Getting started with a classic full backpack
Question link: http://acm.hdu.edu.cn/showproblem.php? PID = 1, 1114
Piggy-bank
Time Limit: 2000/1000 MS (Java/others) memory limit: 65536/32768 K (Java/Others)
Total submission (s): 5450 accepted submission (s): 2714
Problem descriptionbefore ACM can do anything, a budget must be prepared and the necessary financial support obtained. the main income for this action comes from irreversibly bound money (IBM ). the idea behind is simple. whenever some ACM member has any small money, he takes
All the coins and throws them into a piggy-bank. you know that this process is irreversible, the coins cannot be removed without breaking the pig. after a sufficiently long time, There shoshould be enough cash in the piggy-bank to pay everything that needs
Be paid.
But there is a big problem with piggy-banks. it is not possible to determine how much money is inside. so we might break the pig into pieces only to find out that there is not enough money. clearly, we want to avoid this unpleasant situation. the only possibility
Is to weigh the piggy-bank and try to guess how many coins are inside. assume that we are able to determine the weight of the pig exactly and that we know the weights of all coins of a given currency. then there is some minimum amount of money in the piggy-bank
That we can guarantee. Your task is to find out this worst case and determine the minimum amount of cash inside the piggy-bank. We need your help. No more prematurely broken pig!

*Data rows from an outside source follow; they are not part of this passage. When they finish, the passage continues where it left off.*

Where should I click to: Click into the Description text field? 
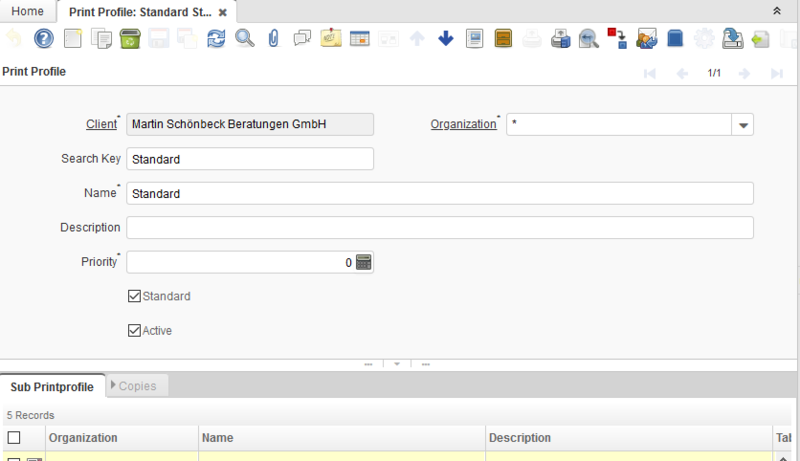coord(439,228)
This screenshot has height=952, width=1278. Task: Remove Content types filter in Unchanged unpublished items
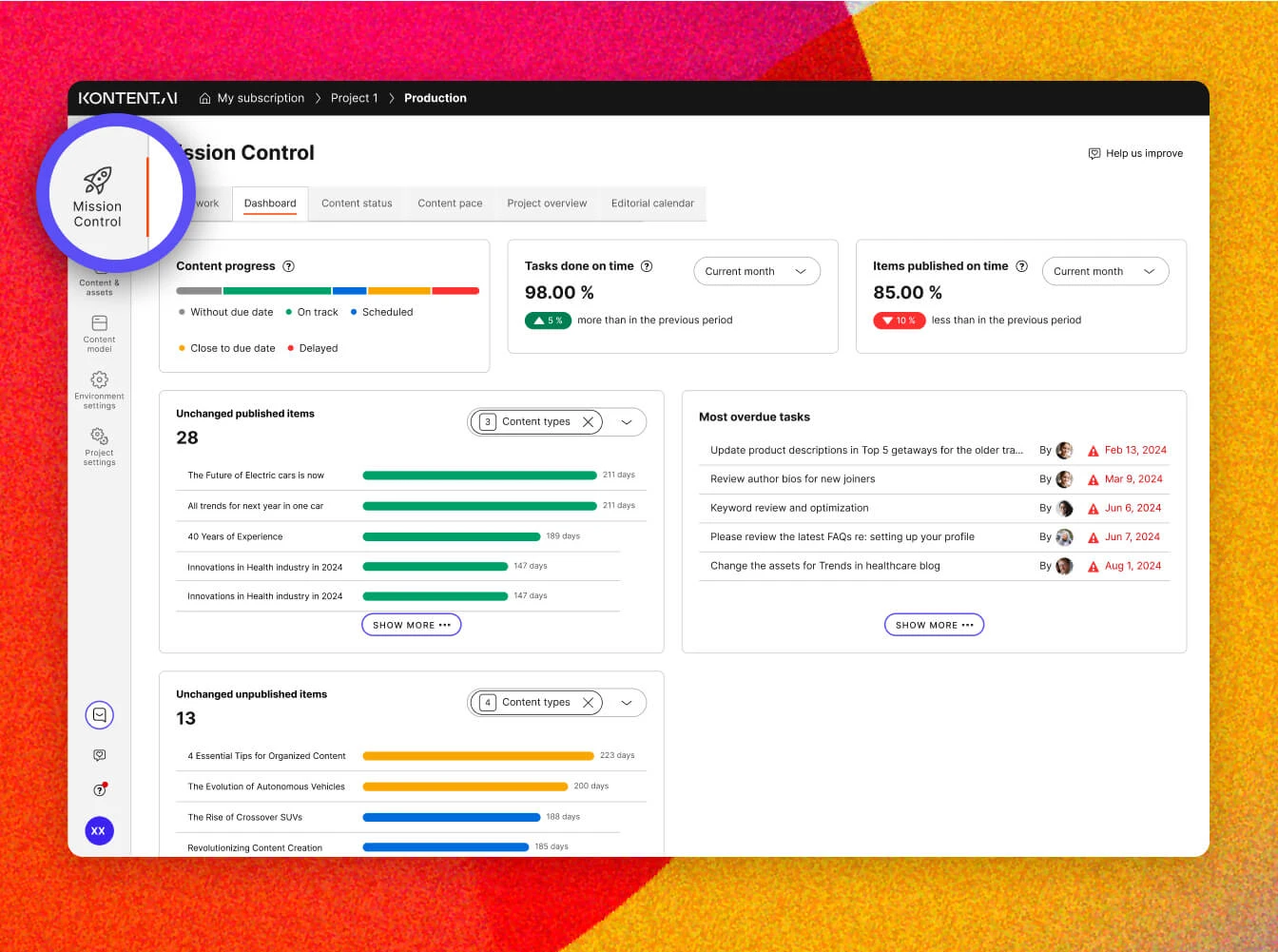pos(588,703)
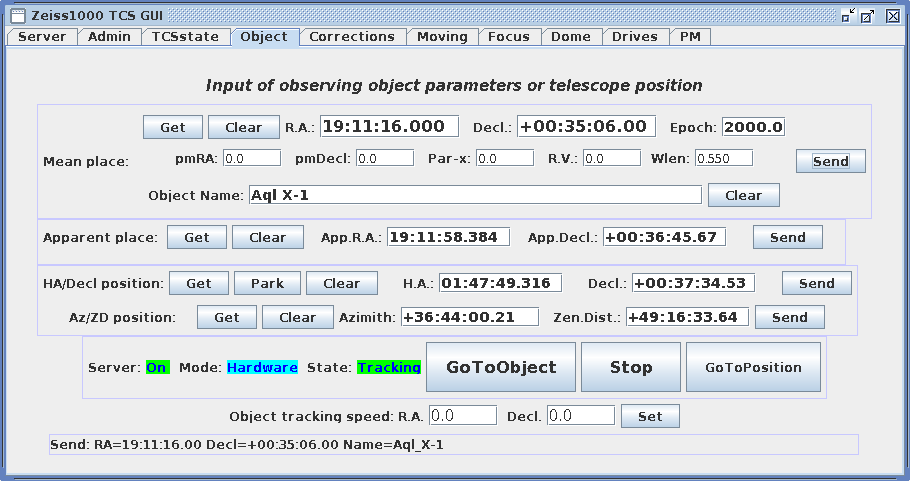Click the Epoch input field
The width and height of the screenshot is (910, 481).
(753, 127)
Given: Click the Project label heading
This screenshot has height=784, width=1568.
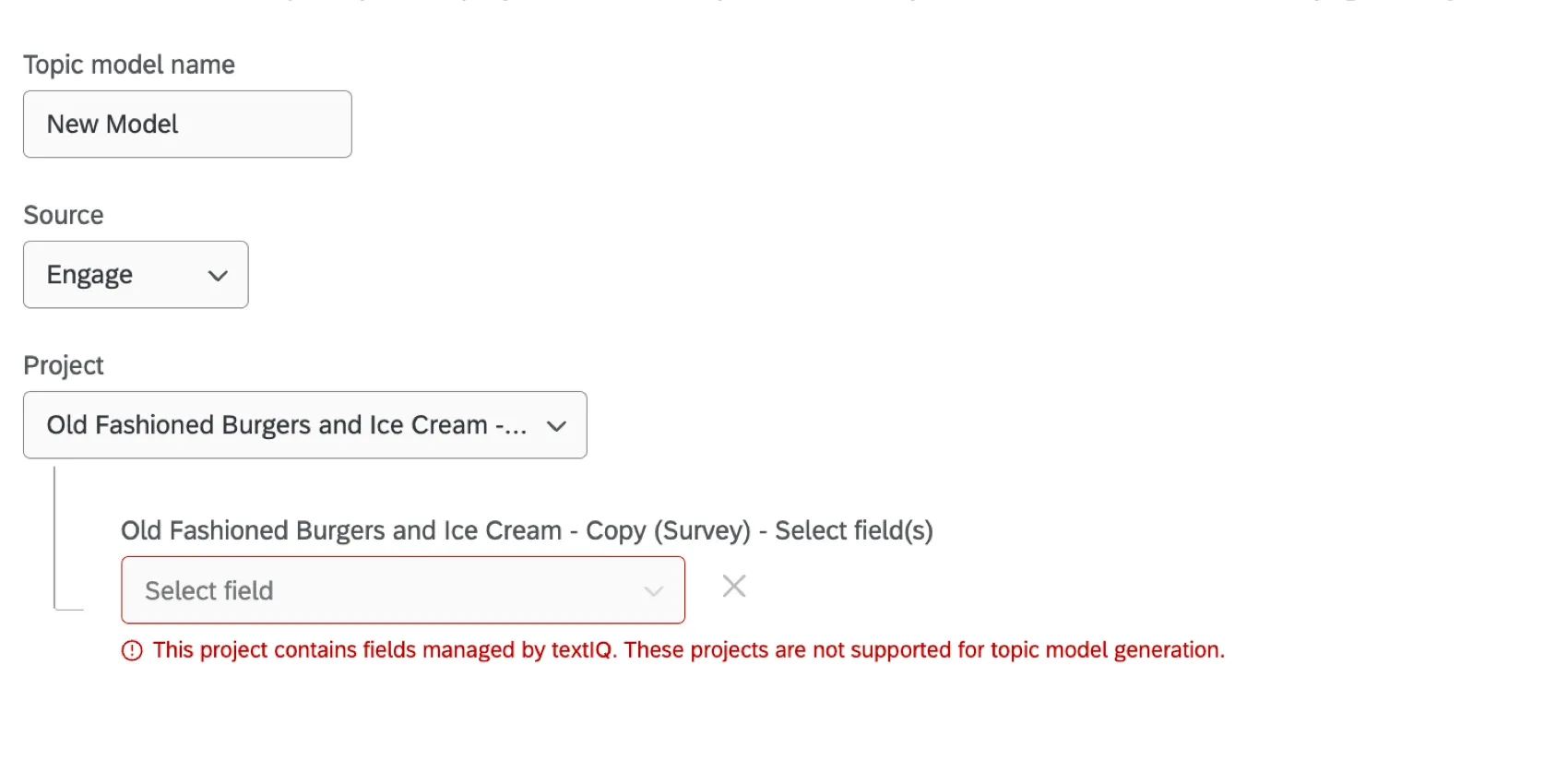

Inputthe input consists of T test cases. the number of them (t) is given on the first line of the input file. each test case begins with a line containing two integers E and F. they indicate the weight of an empty pig and of the pig filled with coins. both Weights
Are given in grams. no pig will weigh more than 10 kg, that means 1 <= e <= F <= 10000. on the second line of each test case, there is an integer number N (1 <= n <= 500) that gives the number of varous coins used in the given currency. following this are
Exactly n lines, each specifying one coin type. these lines contain two integers each, pand W (1 <= P <= 50000, 1 <= W <= 10000 ). P is the value of the coin in monetary units, W is it's weight in grams.
Outputprint exactly one line of output for each test case. the line must contain the sentence "The minimum amount of money in the piggy-bank is X. "where X is the minimum amount of money that can be achieved using coins with the given total weight. if the weight
Cannot be reached exactly, print a line "This is impossible .".
Sample Input
310 11021 130 5010 11021 150 301 6210 320 4
Sample output
The minimum amount of money in the piggy-bank is 60.The minimum amount of money in the piggy-bank is 100.This is impossible.
Sourcecentral Europe 1999
Recommendeddy
Very classic full backpack entry question
It's not a problem with a backpack !!!
Evaluate the minimum value by claiming the weight before and after the packed items.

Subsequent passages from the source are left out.